Our morning read aloud was an important one. We shared The Girl who Never Made Mistakes written by Mark Pett and Gary Rubinstein and illustrated by Mark Pett. We have some extra doses of anxious feelings in our classroom. Just who we are. So I thought this would be an ideal book to help us talk about making mistakes and how it is absolutely okay. Even good.
Initial reactions to the cover of this book were a little awe inspired. “Wow! Is she perfect?” And then one student aptly pointed out, “I think that at the end she might make a mistake because people who make books – well that’s what they do. That’s how books happen.” (I love when students share their knowledge of how books and authors work like this!)
This book is about a little girl named Beatrice Bottomwell, who, as the cover clearly states, never makes mistakes. Never. Not ever. So impressively perfect that she actually has fans waiting for her outside her door every morning who regularly quiz her about her error free habits. Her little brother, Carl, ironically is nothing like his big sister. He makes lots of mistakes and delights in this fact. Funny little guy (our class named him “Backwards boy”) does things like play the piano with his toes and draw with green beans while eating his crayons!
One day, Beatrice almost made a mistake. She slipped in cooking class and four eggs went flying into the air! “Oh my!” I exclaimed as I read. “I can’t breathe. I wonder what will happen?” One of the little boys at my feet reached up with his teddy (we have class stuffies that listen along with us – helps with secure feelings. Remember we are an anxious bunch!) “Here Ms. Gelson. You can hug my teddy.” Cute. And then some.
We turned the page and all was okay. Beatrice had managed to land on the floor and catch each egg using a very creative two hands, one foot, one mouth retrieval system. But her “almost mistake” plagued her. Students noticed that she was feeling lots of pressure. While her little brother balanced his plate on his head and held his spoon with his toes, she barely touched her dinner. Beatrice had a talent contest that evening and she was anxious she would mess up.”Not you, ” her Dad assured.

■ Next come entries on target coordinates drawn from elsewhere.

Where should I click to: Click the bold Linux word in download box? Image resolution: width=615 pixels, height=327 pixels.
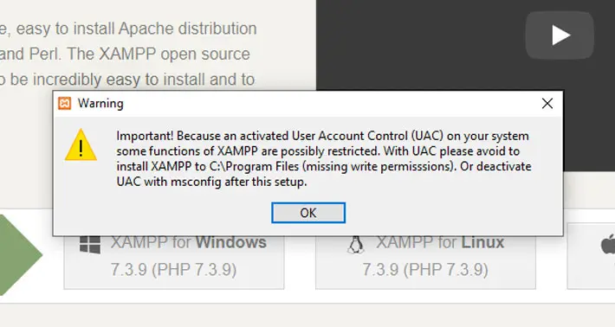(482, 243)
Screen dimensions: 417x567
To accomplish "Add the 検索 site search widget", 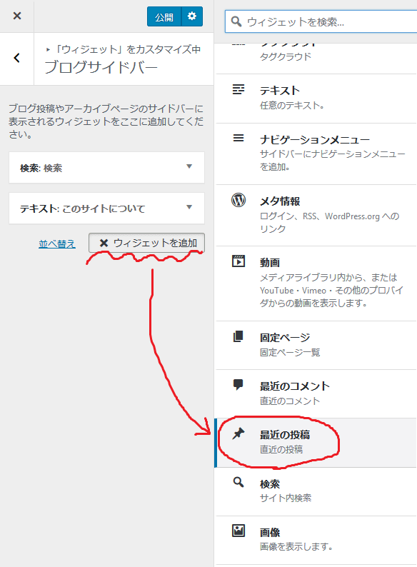I will pos(316,492).
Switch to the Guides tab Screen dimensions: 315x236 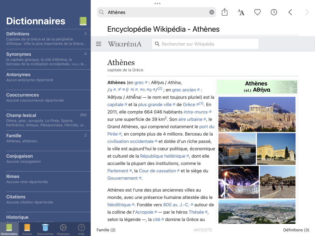tap(27, 229)
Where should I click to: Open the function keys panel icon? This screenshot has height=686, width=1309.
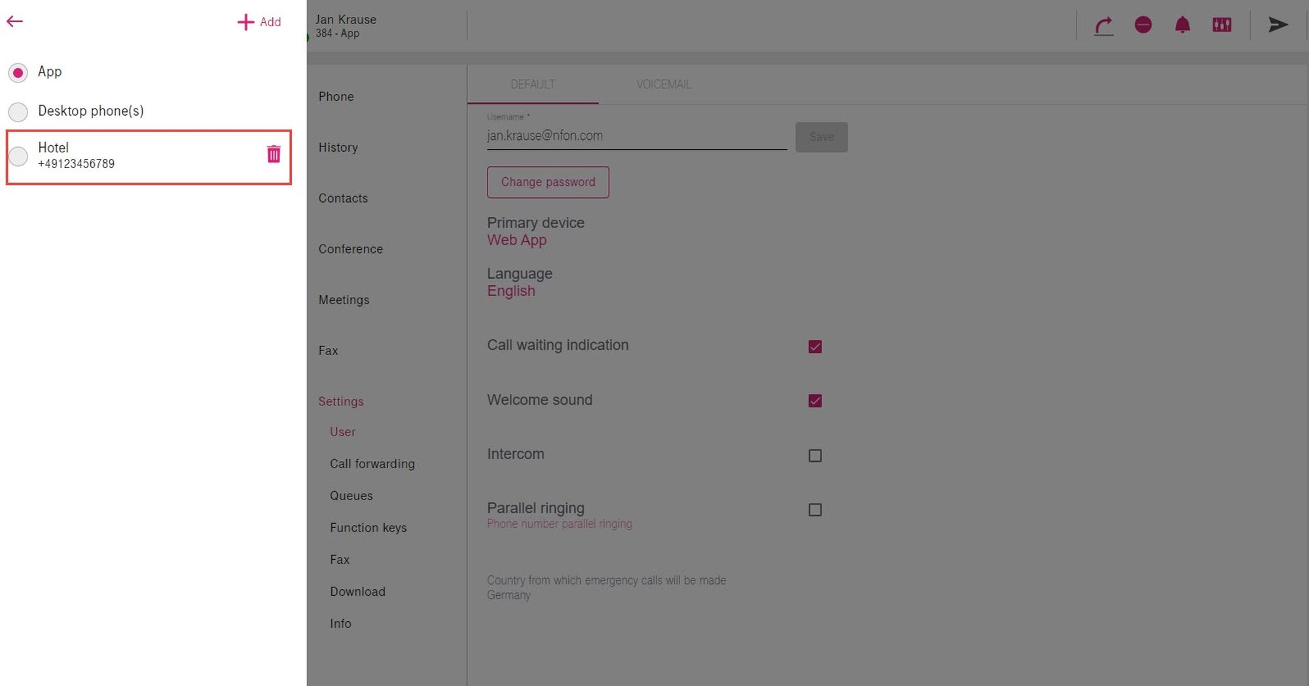1221,26
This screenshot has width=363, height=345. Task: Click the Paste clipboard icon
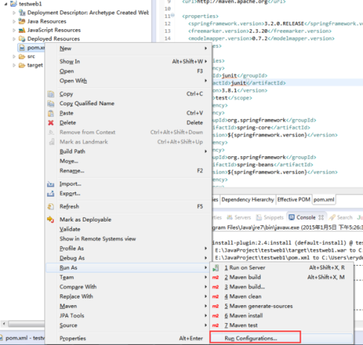[x=51, y=113]
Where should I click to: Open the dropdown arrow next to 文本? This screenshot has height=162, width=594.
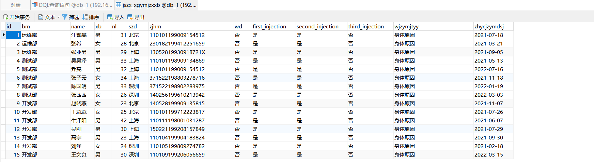coord(59,17)
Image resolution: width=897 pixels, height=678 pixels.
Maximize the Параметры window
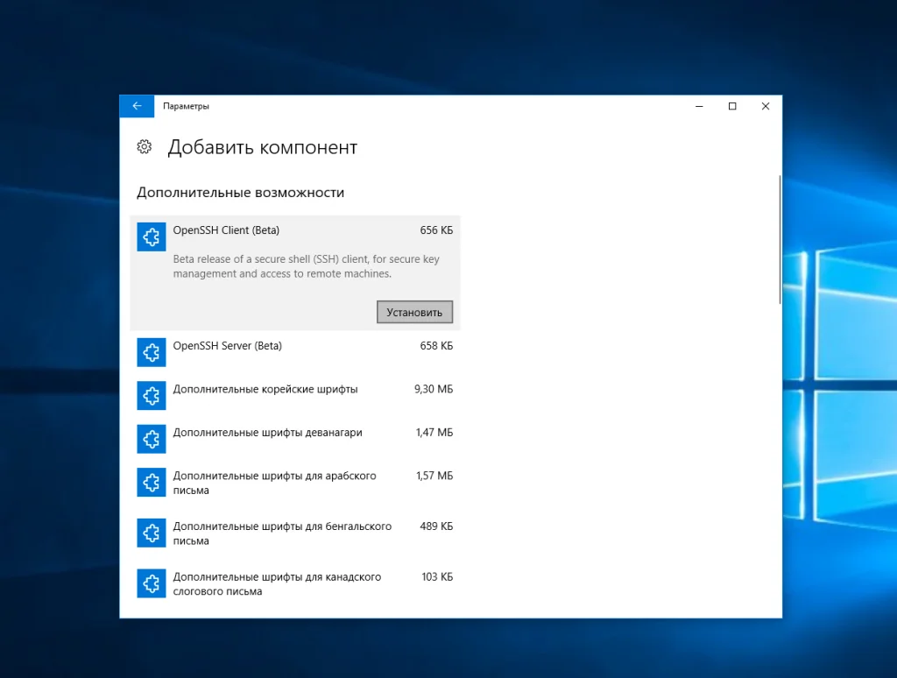tap(732, 106)
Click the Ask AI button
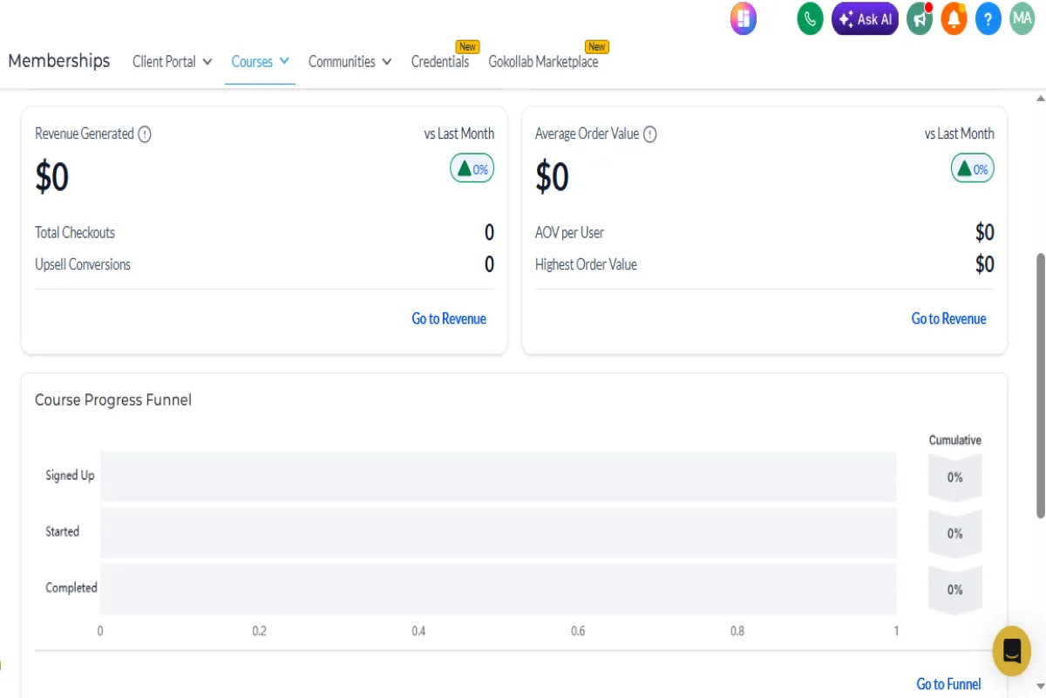 pos(865,18)
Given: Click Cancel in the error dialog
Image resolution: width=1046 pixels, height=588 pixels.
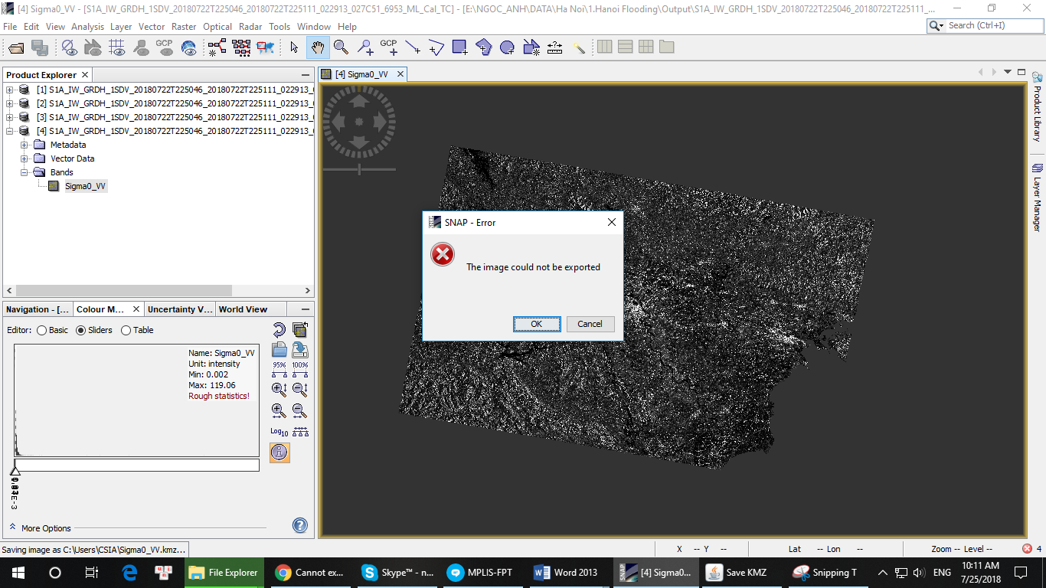Looking at the screenshot, I should point(590,324).
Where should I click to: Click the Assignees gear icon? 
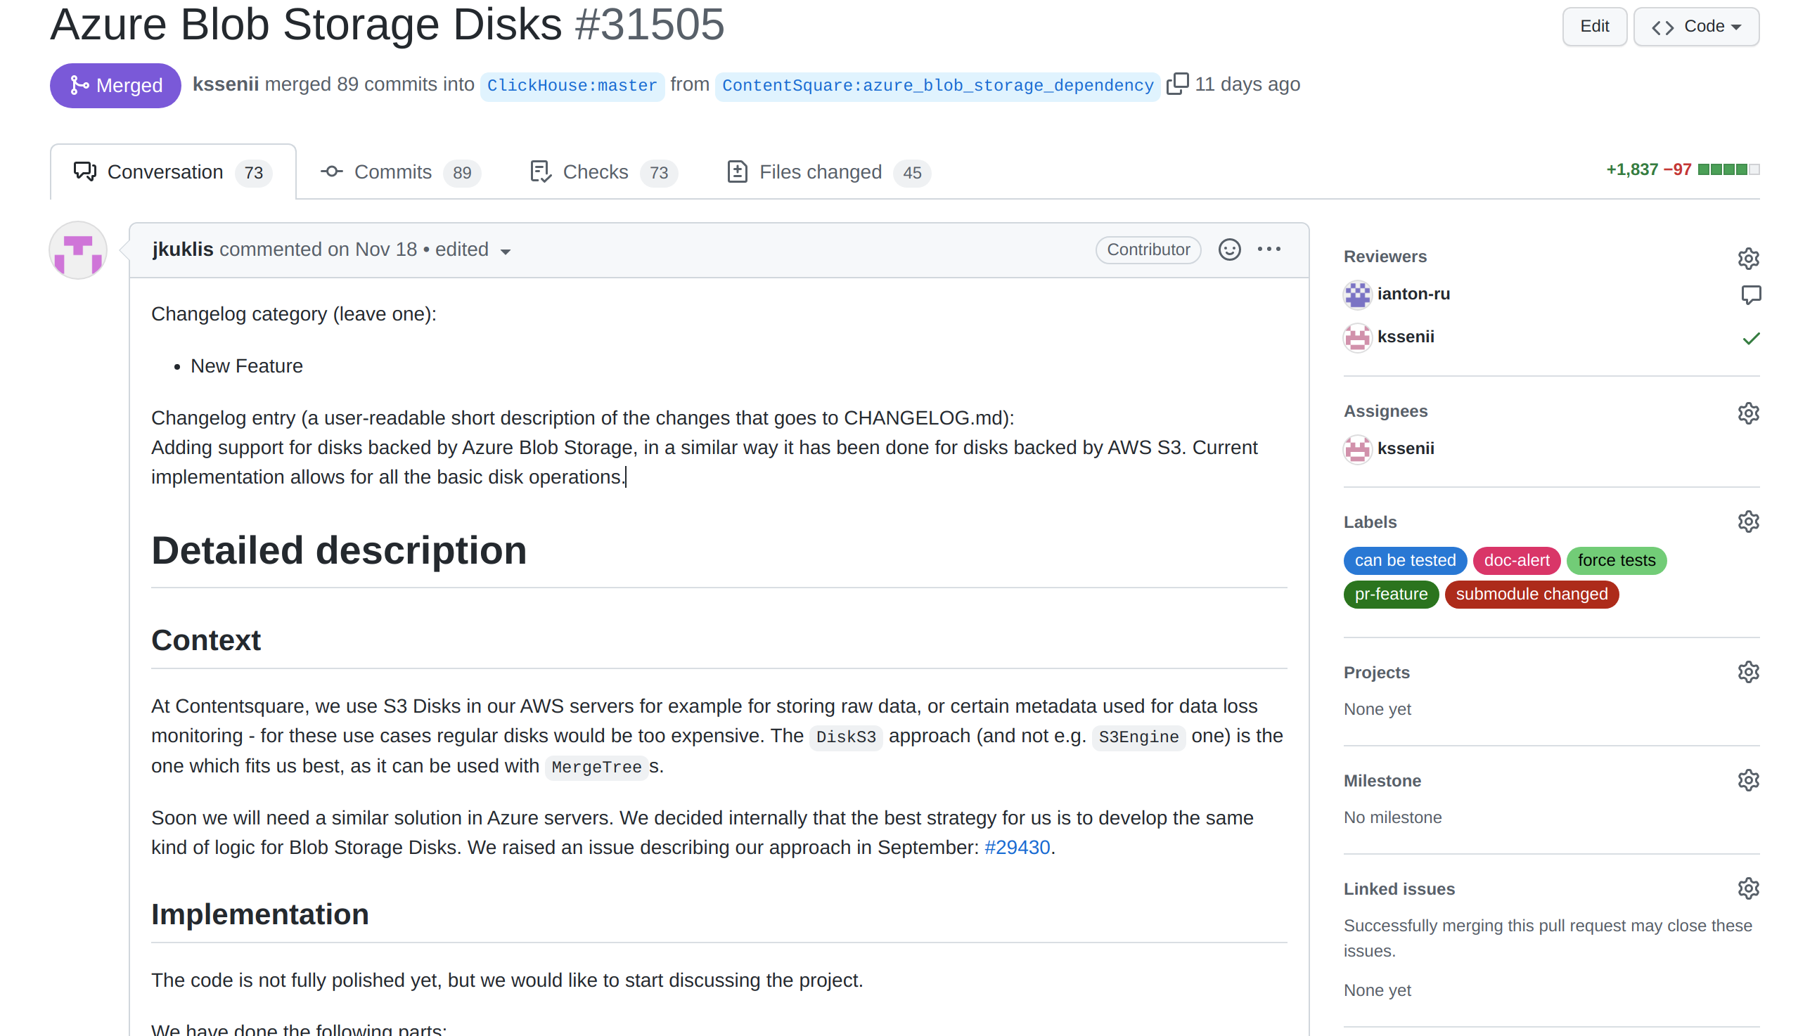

Beatrice prepared for her juggling routine by grabbing her hamster, a salt shaker and a water balloon. She went up on stage to cries of “That’s her! The girl who never makes mistakes!” She started to juggle. She always performed this routing flawlessly. Then Beatrice noticed that the flecks coming out of the salt shaker were not white . . . Uh. Oh. We caught on pretty quickly! “It’s pepper!” “The hamster will sneeze!” “She is about to make a mistake!” The sneeze is humongous! “Just how hard can a hamster sneeze?” asked one student. And, if you are thinking about this little scene, you can imagine what happens. The haster sneezes, his claws scratch the balloon and KABLOOIE (we practiced saying this a bunch of times. It is pretty fun!) Beatrice is drenched and a hamster is perched precariously atop her head. Everything and everyone was still. Students observed that she must be feeling sad that she had made a mistake. Some also noted that it really isn’t possible to be perfect.
But then . . . Beatrice began to giggle. Eventually she was laugh out loud laughing and it was contagious. The audience laughed along with her. That night, Beatrice had her best sleep ever. The next day she began to do things without perfection in mind. Skating and slipping. Messy lunches. Lots of laughter. And not so many worries.
What was our response?
“At first she made no mistakes. Now, she likes making mistakes. People aren’t mad at her. It can be funny when you make mistakes and everyone can laugh together.”
“If you think you have to be perfect, it is hard to make friends because everyone else seems normal and you can’t be happy.”
An important read for our class. An important read for any class. Mistakes are how we grow. They make us human. They give us the freedom to relax and try new things. This little book is a great reminder of all of that!